___ Input data

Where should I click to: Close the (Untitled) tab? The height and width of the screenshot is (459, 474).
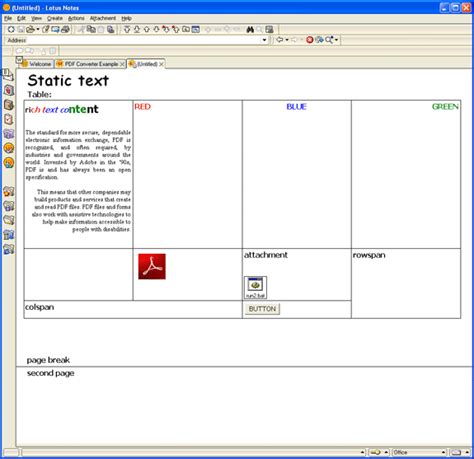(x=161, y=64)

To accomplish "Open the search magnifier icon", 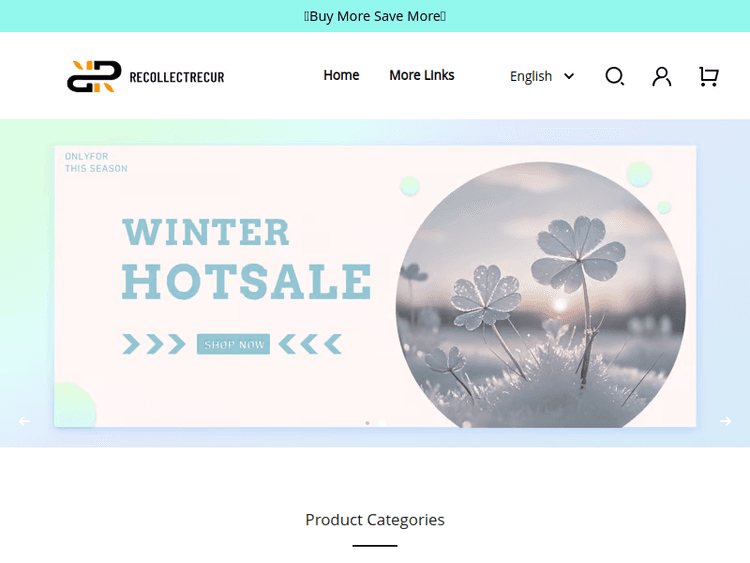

______
___ Input data

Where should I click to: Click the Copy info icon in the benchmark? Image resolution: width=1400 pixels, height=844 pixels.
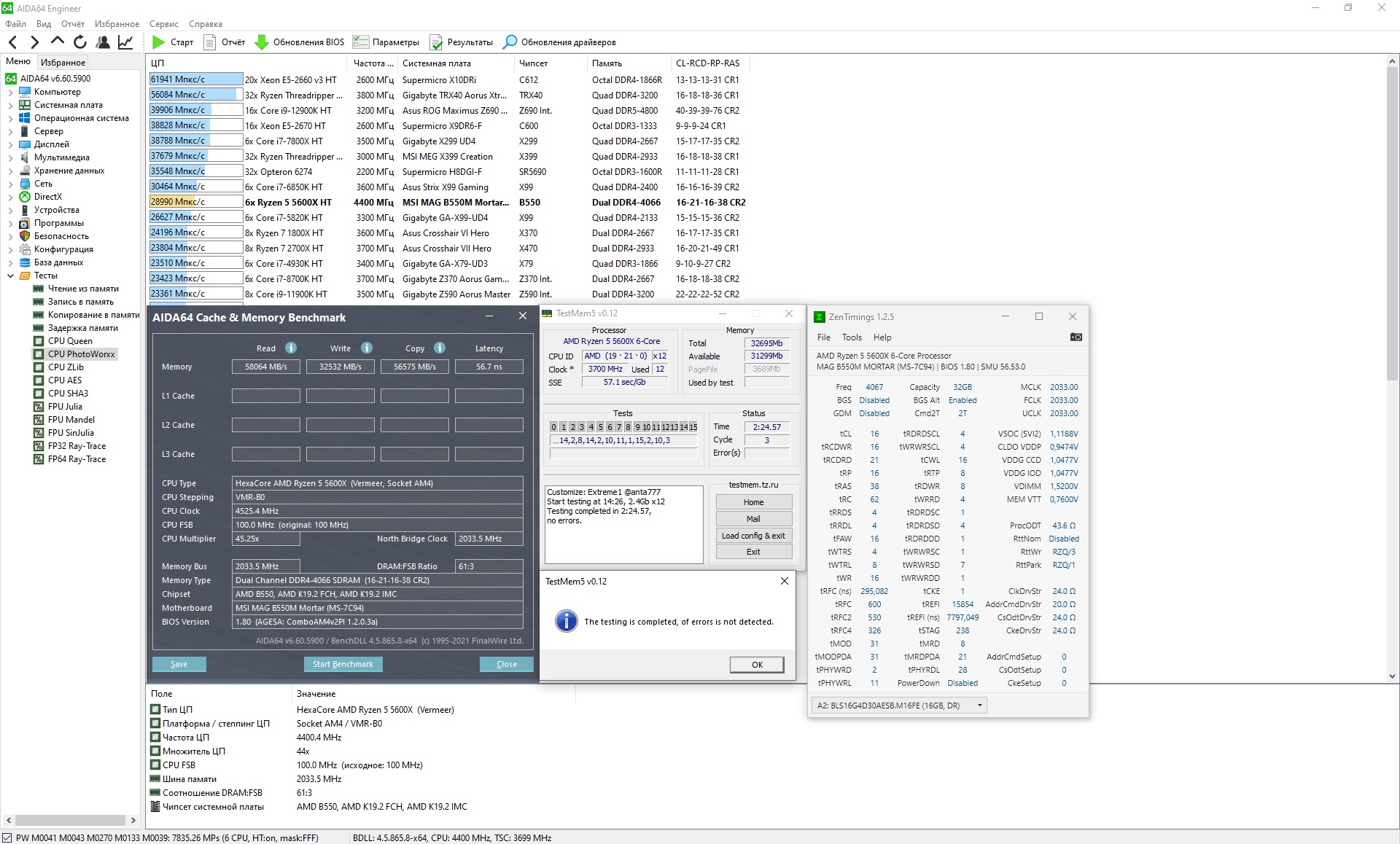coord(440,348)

______

Task -> Please duplicate the records in the stretch from the line containing "Where should I click to: Click" through the line containing "coord(440,348)", leaving the pictures out of your answer.

Solved problem ->
Where should I click to: Click the Copy info icon in the benchmark? Image resolution: width=1400 pixels, height=844 pixels.
coord(440,348)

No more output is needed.